I hear someone grunting and the smack of fist against flesh. Someone is thrown down. They stay down, slumped on the ground. I wonder if they’re dead. In the next moment, a man comes running around the corner of the safe house. He looks horrible.

He’s tanned deeply, showing that he’s spent many days out in the harsh sun without protection. A heavy, rusted cuff is attached to each of his wrists, a length of chain hanging from each one. His face is desperate, his eyes haunted.

But that’s not what makes my mouth drop open.

It’s Logan. Logan is in front of me.

He stops as soon as he sees me and Lyla. His eyes widen. He walks slowly towards me and reaches out to touch Lyla’s arm. I can feel her shaking. His eyes are intense, locked on her.

I move back quickly and his hand touches empty air. I give him a look that warns him not to come any closer.

A look of pain flashes across his face and his shoulders slump. Somewhere, the stupid part of me that fell for him feels sorry. Sorry that he’s done things that make him hurt. Sorry that I can’t help the broken person in front of me.

Logan’s gaze flickers towards me. They’re the same brilliant blue they were before. I take a few more steps back for good measure and say calmly, “She wanted to wear the clothes you gave her.” What is he doing here?

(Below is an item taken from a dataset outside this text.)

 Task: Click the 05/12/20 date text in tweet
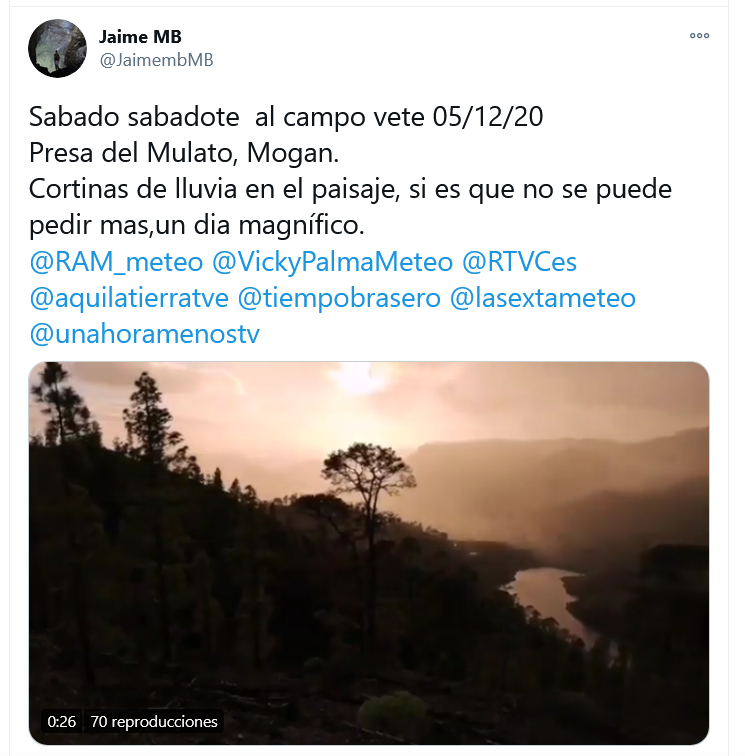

His eyes go to the piece of denim sticking over my shoulder, covering Lyla’s tiny wrist. Then to the lace sticking up over her dirty, worn shoes.

Logan looks back at me with a dazed expression. “You told her about me,” he says wonderingly.

“Yes.” I look at the trees behind him.

There’s a moment of silence. “Piper.”

I wince and pull Lyla closer to me. I meet his gaze slowly and reluctantly. His eyes say sorry. I look away again. I hear him sigh softly, so softly I almost don’t hear it.

“Look what we got, boys,” a voice says behind me. I tense before I whirl around, keeping myself between him and Lyla. Her arms tighten around my neck. How did I not hear them?

The man is young, around Logan’s age. His face is distorted in an ugly sneer. He and several others have surrounded us in a ragged half-circle. And they have machine guns.